[WORK INSTRUCTION] Return exactly the lines that run from the one containing "Click the cell showing 7(37)" to the end of the entries, with both ends included.
□ □ □ □ □
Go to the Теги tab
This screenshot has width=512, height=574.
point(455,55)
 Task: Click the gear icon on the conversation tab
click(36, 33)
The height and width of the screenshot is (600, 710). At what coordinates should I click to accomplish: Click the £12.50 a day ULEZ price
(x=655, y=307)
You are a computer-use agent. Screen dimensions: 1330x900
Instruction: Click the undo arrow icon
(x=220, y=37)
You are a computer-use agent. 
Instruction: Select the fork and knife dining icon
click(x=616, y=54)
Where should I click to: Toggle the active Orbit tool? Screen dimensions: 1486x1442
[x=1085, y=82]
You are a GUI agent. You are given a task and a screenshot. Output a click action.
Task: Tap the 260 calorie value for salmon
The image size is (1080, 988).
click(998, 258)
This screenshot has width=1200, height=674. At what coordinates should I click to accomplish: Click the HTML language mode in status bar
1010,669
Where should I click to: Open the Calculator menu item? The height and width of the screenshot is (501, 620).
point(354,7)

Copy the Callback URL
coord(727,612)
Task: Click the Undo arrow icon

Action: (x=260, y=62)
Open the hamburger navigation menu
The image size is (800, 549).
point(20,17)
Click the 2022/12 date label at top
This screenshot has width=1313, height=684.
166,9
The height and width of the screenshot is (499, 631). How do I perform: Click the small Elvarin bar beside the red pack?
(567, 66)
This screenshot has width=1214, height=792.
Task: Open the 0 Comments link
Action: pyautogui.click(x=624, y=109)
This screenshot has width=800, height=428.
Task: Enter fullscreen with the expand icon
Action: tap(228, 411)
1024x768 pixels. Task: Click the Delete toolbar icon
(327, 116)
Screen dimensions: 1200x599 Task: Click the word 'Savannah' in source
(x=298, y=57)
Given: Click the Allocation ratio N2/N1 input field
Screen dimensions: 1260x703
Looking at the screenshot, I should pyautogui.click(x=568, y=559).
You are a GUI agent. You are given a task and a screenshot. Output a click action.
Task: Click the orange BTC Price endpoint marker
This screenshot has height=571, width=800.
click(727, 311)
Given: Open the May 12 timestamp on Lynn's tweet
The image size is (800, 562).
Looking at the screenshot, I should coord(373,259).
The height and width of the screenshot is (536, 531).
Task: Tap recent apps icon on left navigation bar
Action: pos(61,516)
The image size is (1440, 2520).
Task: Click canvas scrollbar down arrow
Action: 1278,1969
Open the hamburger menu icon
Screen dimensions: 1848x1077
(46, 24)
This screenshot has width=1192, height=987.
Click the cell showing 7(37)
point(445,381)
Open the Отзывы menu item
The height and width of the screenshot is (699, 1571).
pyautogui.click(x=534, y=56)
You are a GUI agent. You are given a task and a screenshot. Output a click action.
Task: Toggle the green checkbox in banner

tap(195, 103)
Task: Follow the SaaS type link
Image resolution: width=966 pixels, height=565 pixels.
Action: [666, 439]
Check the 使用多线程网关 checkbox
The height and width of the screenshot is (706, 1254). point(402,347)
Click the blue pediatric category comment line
□ □ □ □ □
[EXERCISE RESPONSE]
Click the cell showing 7(37)
point(445,381)
Open the Отзывы menu item
The height and width of the screenshot is (699, 1571).
pyautogui.click(x=534, y=56)
You are a GUI agent. You are given a task and a screenshot. Output a click action.
Task: Toggle the green checkbox in banner

tap(195, 103)
Task: Follow the SaaS type link
Image resolution: width=966 pixels, height=565 pixels.
Action: [666, 439]
Check the 使用多线程网关 checkbox
The height and width of the screenshot is (706, 1254). point(402,347)
Click the blue pediatric category comment line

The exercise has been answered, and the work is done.